Dr. Maulana Karenga is one of the most important Pan-Africans in history. He is a titan among titans in Africalogical thought, organizational capability, and Afrocentric epistemology.
From his association with the Student Nonviolent Coordinating Committees and the Black United Front of the Sixties, to the eulogy of Khalid Abdul Muhammad and participation in the Million Man March, Dr. Karenga has become a leader in the revolution by his example and empathy for the cause of Afrocentricity.
While no number of written words can express our appreciation for Dr. Karenga’s work, this short article will attempt to do so by introducing our readers who may not know of him to this living legend.
The Evolution of Dr Maulana Karenga
Maulana Karenga was born on July 14, 1941 as Ronald McKinley Everett in Eastern Shore, Maryland.
The early life of Ronald Karenga highlights for us the importance of a household that values work ethic and education. As a child, young Ronald attended the all Black Salisbury HighSchool. Upon graduation, he left Maryland to attend Los Angeles City College (LACC), where he would become the first African-American student body president and an avid student of the Swahili language and African history. Like most men and women who come into Afrocentricity and Black Consciousness, awakening begins gradually with study and ultimately becomes a way of thought and life. For Karenga, this process began here.
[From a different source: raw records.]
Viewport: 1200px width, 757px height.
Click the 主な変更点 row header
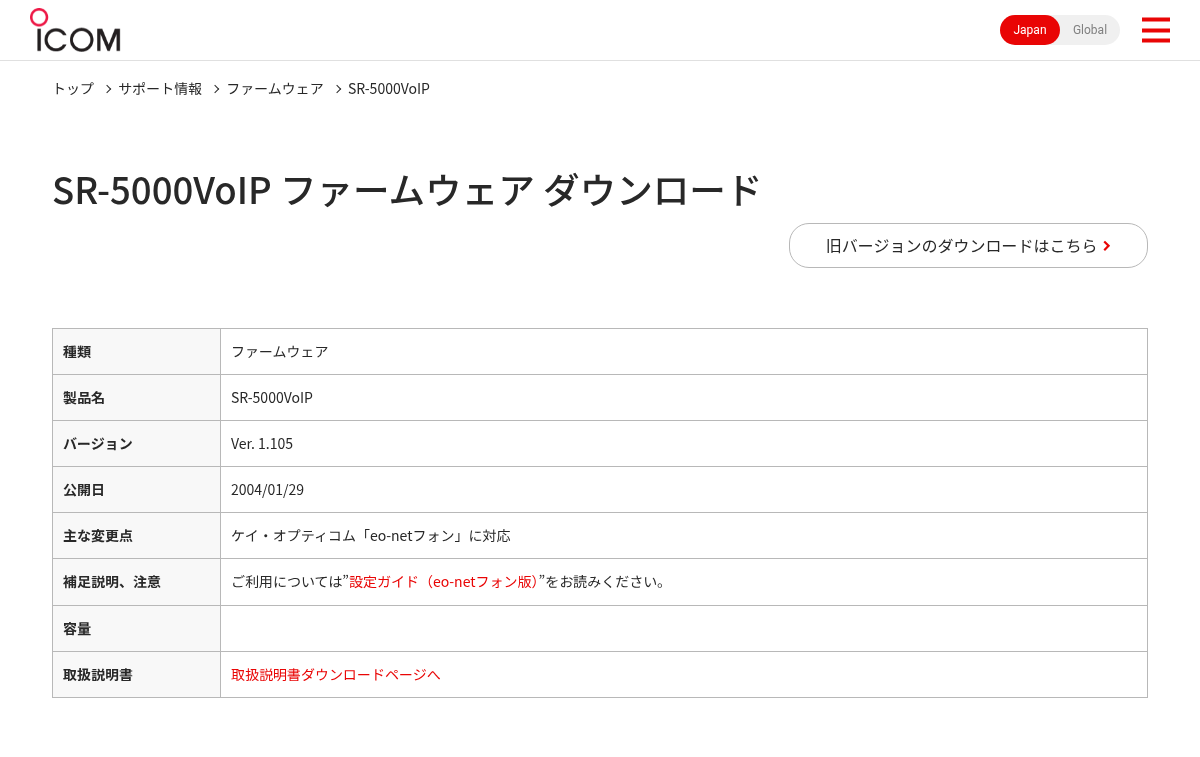(136, 535)

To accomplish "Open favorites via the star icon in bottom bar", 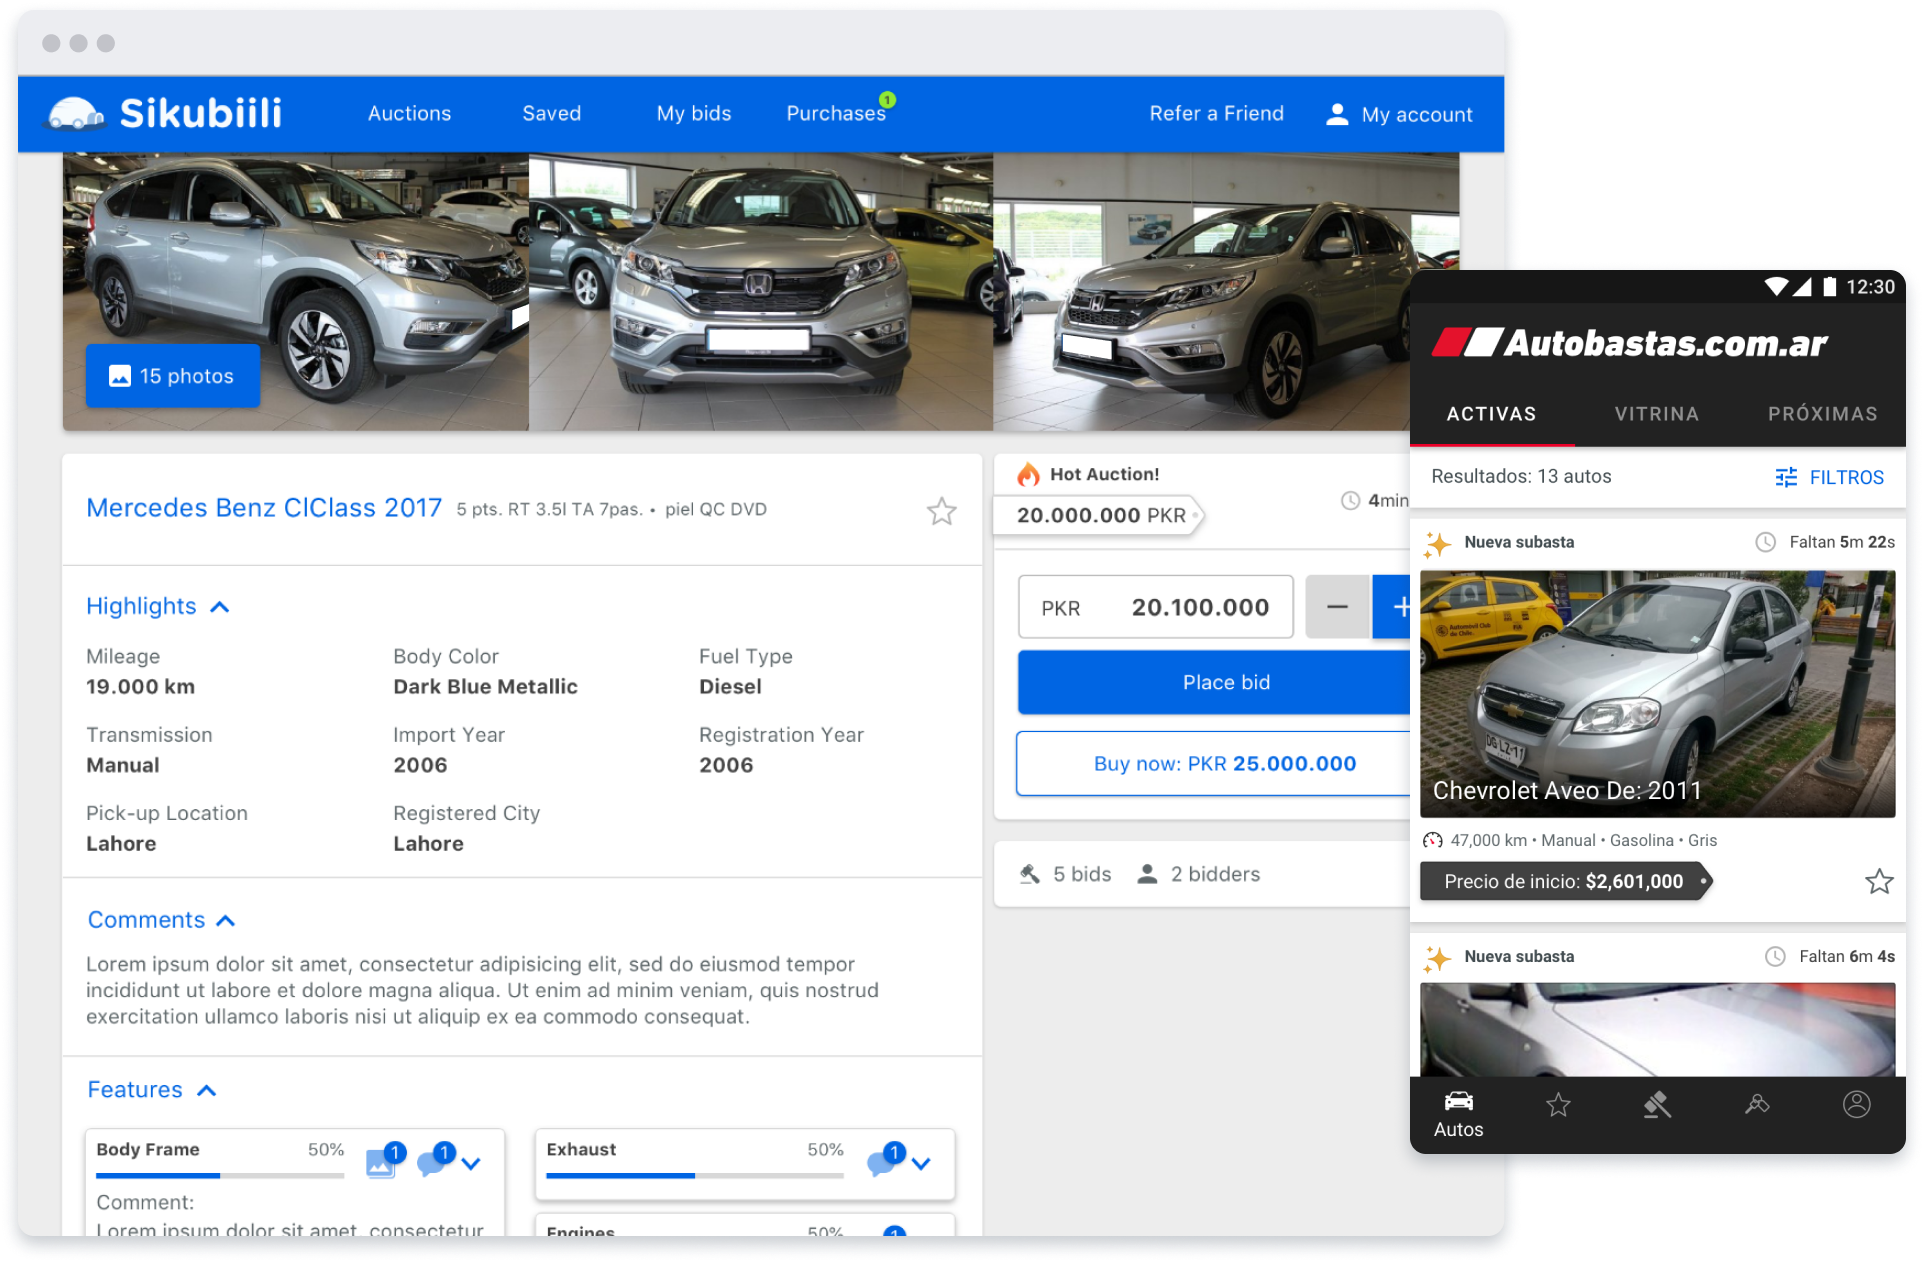I will click(x=1558, y=1105).
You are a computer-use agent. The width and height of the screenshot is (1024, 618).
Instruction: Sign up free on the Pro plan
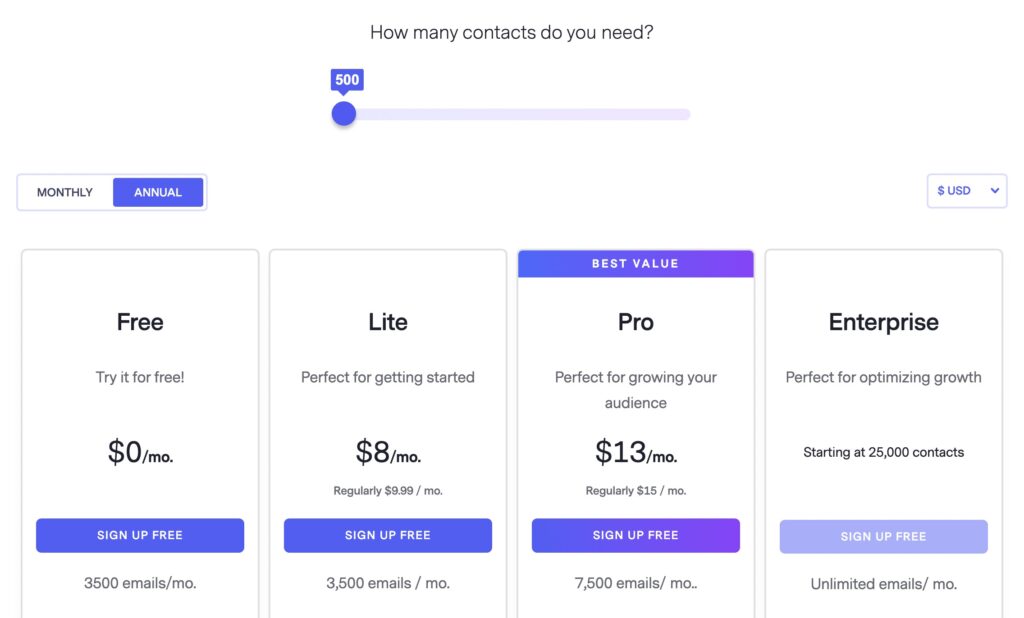pyautogui.click(x=635, y=535)
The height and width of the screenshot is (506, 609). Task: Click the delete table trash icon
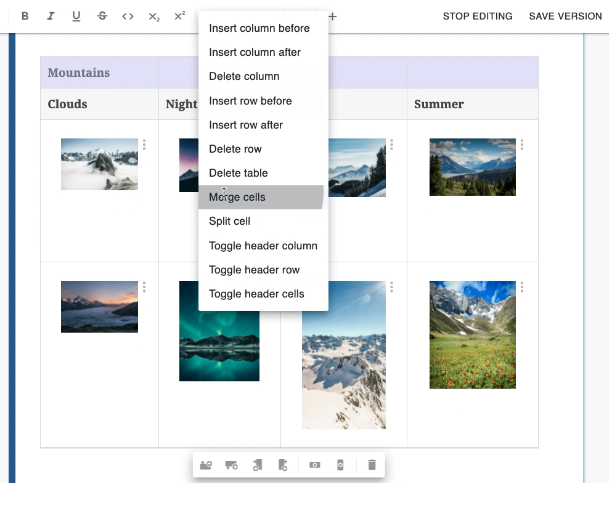pyautogui.click(x=372, y=465)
By the time he had completed his studies at LACC and moved on to UCLA in 1960, Karenga had already developed a relatively sophisticated understanding of African culture and history.
By 1963, Ronald Everett’s transformation into a Pan-African was complete, marked by his shedding of the last name Everett. After reading Jomo Kenyatta’s Facing Mount Kenya, Ronald adopted the term “Kareng’a” (meaning “entirely free from missionary influence, both in educational and religious matters.”) as his last name.
In that same year, Martin Luther King JR had led his famous March on Washington and delivered the now immortal “I Have A Dream” speech and four Black children were killed in the infamous Sixteenth Street Baptist Church.
These ground breaking events no doubt led Ron Karenga to participate in Civil Rights demonstrations and fundraising efforts for the Student Nonviolent Coordinating Committee in 1964.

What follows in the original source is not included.